**PROVIDED MATERIAL:**
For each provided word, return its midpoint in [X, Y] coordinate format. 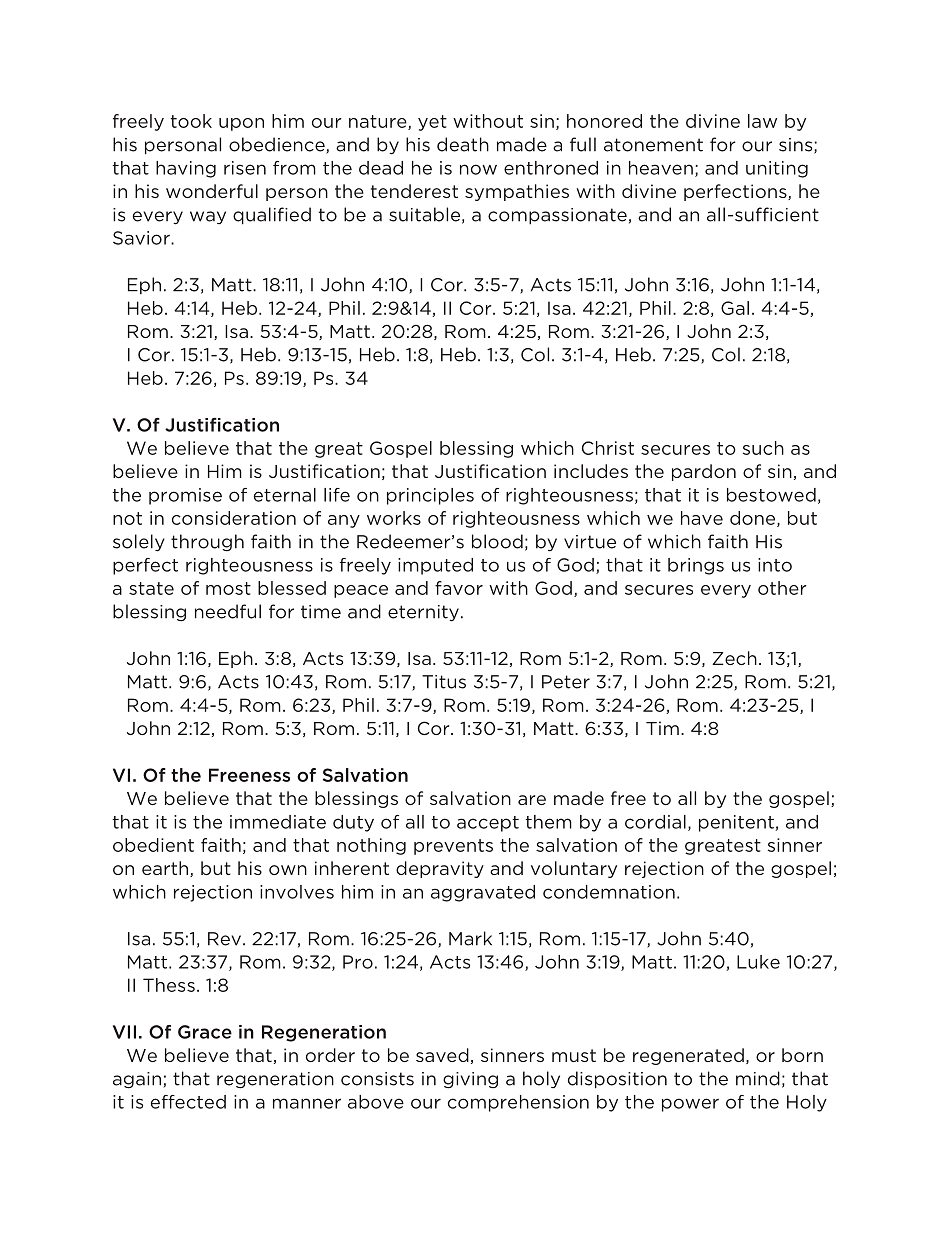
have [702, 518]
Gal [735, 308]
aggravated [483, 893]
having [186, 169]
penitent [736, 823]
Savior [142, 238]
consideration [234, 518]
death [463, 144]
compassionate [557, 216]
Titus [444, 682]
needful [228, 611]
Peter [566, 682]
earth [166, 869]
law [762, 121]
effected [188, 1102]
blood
* * *
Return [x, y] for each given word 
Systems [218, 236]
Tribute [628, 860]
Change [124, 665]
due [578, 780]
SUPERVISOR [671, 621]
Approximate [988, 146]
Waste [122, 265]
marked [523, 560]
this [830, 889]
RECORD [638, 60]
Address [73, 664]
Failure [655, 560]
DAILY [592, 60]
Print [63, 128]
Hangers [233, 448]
* * *
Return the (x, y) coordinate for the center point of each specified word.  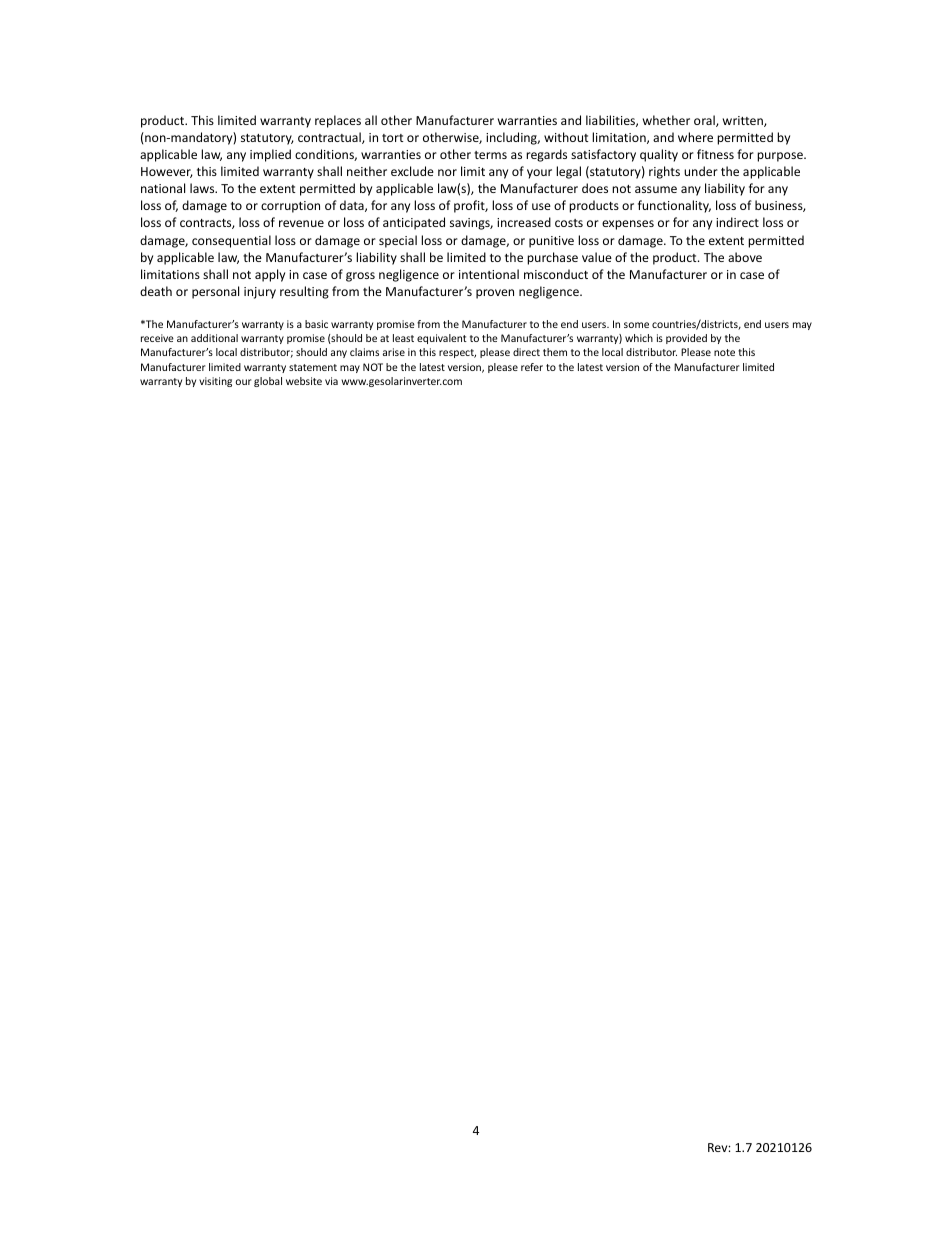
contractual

**GIVEN PROBLEM:** Repeat the stretch of lines from the one containing "Approximate [988, 146]" through the one containing "Hangers [233, 448]", including both of those lines, and give nothing else.

**EXERCISE ANSWER:**
Approximate [988, 146]
Waste [122, 265]
marked [523, 560]
this [830, 889]
RECORD [638, 60]
Address [73, 664]
Failure [655, 560]
DAILY [592, 60]
Print [63, 128]
Hangers [233, 448]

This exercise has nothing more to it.